When we take into account the semantic content of queries and how it affects searches, we get a semantically correct model that we can test by simulation. As shown in Figure 1, the prediction is remarkably accurate. The idea is that if a query returns few hits, then it is unlikely that globally popular pages will be included, notwithstanding their huge PageRank and indegree. On the other hand, new and less established sites have a higher chance to be relevant to specific queries, thus gaining visibility with respect to topics that have not (yet) been assimilated by the major sources. Going back to our earlier example, if few people knew about the minollo, chances are that the student would have found fewer than ten hits, thus visiting both minollo-recipes.com and save-the-minollo.org. Since such specific queries are the majority, search engines have an egalitarian effect as they direct traffic to sites that would never be discovered by browsing alone.
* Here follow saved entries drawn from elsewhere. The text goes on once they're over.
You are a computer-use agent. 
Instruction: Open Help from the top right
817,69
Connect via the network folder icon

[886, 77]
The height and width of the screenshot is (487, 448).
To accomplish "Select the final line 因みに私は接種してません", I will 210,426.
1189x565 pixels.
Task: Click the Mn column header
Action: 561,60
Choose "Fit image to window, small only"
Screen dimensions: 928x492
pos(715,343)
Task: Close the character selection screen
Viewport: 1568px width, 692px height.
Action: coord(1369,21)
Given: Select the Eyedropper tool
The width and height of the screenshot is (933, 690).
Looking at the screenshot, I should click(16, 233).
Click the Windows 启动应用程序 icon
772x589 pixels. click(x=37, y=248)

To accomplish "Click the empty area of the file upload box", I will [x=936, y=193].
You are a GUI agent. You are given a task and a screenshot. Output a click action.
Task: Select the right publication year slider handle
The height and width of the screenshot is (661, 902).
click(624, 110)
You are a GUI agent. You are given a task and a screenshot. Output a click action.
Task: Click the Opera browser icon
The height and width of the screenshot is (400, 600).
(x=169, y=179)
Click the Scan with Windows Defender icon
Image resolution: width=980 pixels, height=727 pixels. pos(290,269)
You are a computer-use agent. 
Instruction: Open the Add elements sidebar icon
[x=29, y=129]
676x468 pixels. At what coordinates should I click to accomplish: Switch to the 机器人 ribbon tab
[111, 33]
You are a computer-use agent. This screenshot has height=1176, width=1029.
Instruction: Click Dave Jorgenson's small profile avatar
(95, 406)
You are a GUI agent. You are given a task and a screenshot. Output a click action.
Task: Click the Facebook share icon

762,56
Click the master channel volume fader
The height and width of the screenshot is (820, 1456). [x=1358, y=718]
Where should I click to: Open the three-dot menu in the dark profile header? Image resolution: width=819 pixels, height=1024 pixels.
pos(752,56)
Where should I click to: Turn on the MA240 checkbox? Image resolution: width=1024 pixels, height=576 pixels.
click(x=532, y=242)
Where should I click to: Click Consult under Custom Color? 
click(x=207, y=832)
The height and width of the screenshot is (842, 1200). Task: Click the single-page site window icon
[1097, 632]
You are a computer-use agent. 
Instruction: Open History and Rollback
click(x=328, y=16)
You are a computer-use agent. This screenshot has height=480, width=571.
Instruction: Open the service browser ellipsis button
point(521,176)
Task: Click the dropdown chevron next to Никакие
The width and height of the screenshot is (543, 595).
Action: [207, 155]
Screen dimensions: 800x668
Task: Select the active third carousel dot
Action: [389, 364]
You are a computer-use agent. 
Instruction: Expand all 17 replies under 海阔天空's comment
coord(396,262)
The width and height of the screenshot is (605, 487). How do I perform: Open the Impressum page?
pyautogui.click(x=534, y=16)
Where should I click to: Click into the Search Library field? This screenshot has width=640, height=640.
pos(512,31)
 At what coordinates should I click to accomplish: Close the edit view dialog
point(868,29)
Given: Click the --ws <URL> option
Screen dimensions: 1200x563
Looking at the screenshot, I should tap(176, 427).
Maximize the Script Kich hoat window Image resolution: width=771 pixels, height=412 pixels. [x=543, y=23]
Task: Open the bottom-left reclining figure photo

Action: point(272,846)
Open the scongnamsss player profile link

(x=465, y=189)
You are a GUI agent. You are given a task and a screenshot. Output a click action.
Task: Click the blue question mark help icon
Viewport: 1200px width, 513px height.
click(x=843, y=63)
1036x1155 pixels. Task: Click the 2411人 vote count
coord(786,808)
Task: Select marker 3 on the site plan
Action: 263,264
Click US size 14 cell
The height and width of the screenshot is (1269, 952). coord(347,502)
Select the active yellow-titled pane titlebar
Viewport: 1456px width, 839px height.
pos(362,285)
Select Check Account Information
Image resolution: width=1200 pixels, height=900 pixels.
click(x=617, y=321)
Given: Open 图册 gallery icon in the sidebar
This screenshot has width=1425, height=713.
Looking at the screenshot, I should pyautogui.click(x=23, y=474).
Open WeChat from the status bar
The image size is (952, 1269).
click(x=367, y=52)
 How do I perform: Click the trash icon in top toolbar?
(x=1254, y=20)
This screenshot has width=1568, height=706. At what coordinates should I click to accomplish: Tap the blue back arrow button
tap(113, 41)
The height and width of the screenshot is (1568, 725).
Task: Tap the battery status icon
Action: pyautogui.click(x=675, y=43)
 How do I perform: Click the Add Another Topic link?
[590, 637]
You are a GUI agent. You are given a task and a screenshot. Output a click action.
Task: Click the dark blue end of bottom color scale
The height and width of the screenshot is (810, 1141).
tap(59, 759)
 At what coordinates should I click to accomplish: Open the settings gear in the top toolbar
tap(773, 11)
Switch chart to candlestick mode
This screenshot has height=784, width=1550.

While search engines do not make for a level playing field, their use partially mitigates the rich-get-richer nature of the Web, giving new sites an increased chance of being discovered, as long as they are about specific topics that match the interests of users. So it seems that cyberspace, for now, is more of a googlocracy than a googlearchy.
About the Authors
Filippo Menczer is an associate professor of informatics, computer science, and cognitive science at Indiana University, Bloomington. His research interests focus on intelligent systems for Web mining. Santo Fortunato is a postdoctoral research scholar at the Indiana University School of Informatics. His current research focuses on technological networks and the social dynamics of opinion formation. Alessandro Flammini is an assistant professor in the School of Informatics at Indiana University. His interests are mainly in the study of complex networks and in the physics of biopolymers. Alessandro Vespignani is a professor of informatics, cognitive science, and physics at Indiana University. He works on the theory of complex systems and networks.